Let $f$ be a continuous function on $[0,1]$. Show that there exists a polynomial $p$ such that $\sup_{x \in[0,1]} |p(x)-f(x)|<\varepsilon$, and $p'(0) = p'(1)= 0$.
The uniform convergence part comes from Weierstrass Approximation Theorem, but how to construct such $p$ to satisfy the condition for derivative?
I think we can start by any polynomial $p_n$ which converges uniformly to $f$, and define a new polynomial $q_n(x) = p_n(x) $ "minus some terms and plus other terms which can be approximated by those terms we subtract" to remain $q_n$ uniformly converging to $f$. But what terms should we subtract? Or are there better ideas? Thanks!

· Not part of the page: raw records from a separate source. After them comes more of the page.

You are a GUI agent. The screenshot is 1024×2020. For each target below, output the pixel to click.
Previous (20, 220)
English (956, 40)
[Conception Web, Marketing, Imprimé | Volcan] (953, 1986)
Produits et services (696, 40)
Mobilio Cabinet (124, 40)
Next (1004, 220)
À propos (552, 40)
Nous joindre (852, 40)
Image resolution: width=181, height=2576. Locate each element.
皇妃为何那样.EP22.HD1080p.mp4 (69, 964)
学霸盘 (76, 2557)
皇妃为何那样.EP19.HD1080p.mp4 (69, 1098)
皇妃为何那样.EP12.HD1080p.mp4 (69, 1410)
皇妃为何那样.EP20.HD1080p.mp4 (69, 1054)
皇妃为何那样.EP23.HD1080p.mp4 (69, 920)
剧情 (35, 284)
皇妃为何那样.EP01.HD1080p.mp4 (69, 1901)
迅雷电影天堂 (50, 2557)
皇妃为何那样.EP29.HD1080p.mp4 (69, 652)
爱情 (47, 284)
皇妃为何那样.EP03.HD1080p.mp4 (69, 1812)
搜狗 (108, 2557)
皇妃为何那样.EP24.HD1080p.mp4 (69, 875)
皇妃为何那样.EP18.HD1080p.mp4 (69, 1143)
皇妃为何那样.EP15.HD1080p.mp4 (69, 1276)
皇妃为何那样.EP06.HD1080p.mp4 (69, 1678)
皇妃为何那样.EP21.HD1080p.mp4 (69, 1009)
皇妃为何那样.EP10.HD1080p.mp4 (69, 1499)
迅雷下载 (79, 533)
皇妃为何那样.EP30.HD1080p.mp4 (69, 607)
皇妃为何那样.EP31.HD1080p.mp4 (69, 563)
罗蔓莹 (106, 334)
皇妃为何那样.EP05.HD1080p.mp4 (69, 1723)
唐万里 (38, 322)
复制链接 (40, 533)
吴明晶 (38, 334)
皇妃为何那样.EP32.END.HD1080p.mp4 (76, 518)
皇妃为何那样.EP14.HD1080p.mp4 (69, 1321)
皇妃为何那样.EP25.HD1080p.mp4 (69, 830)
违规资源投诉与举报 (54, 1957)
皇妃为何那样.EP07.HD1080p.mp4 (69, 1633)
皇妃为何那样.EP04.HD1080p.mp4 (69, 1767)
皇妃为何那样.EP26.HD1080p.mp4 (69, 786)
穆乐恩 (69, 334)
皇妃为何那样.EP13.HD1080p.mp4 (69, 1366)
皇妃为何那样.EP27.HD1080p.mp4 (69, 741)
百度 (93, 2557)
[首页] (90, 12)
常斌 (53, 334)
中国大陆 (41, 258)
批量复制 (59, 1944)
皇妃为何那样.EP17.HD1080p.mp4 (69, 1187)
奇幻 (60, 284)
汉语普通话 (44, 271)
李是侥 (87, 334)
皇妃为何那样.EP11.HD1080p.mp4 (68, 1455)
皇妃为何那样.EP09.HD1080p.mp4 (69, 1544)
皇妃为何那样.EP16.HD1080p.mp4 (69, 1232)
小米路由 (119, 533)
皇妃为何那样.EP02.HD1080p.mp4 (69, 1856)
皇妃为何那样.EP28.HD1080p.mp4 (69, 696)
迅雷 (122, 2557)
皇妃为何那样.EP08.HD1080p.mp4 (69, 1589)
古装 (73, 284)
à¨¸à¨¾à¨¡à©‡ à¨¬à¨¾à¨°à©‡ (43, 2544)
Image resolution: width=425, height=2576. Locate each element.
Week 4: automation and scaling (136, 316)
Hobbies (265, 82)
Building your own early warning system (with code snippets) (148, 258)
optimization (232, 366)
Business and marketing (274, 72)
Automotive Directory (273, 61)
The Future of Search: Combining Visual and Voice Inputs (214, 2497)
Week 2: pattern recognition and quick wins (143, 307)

Let $q$ be a polynomial so that $\|f-q\|_{\infty}<\Large\frac{\varepsilon}{3}$. Then consider $$p(x) = q(x) - \frac{q'(1)}{n}x^n + \frac{q'(0)}{n} (1-x)^n,$$
where $n \ge 2$ is large enough so that
$$\bigg| \frac{q'(1)}{n}\bigg| , \bigg| \frac{q'(0)}{n}\bigg| < \frac\varepsilon 3 . $$
Then
$$p'(x) = g'(x) - q'(1) x^{n-1} - q'(0) (1-x)^{n-1}\Rightarrow p'(0) = p'(1) = 0$$
and $\|f - p\|_{\infty} < \varepsilon$.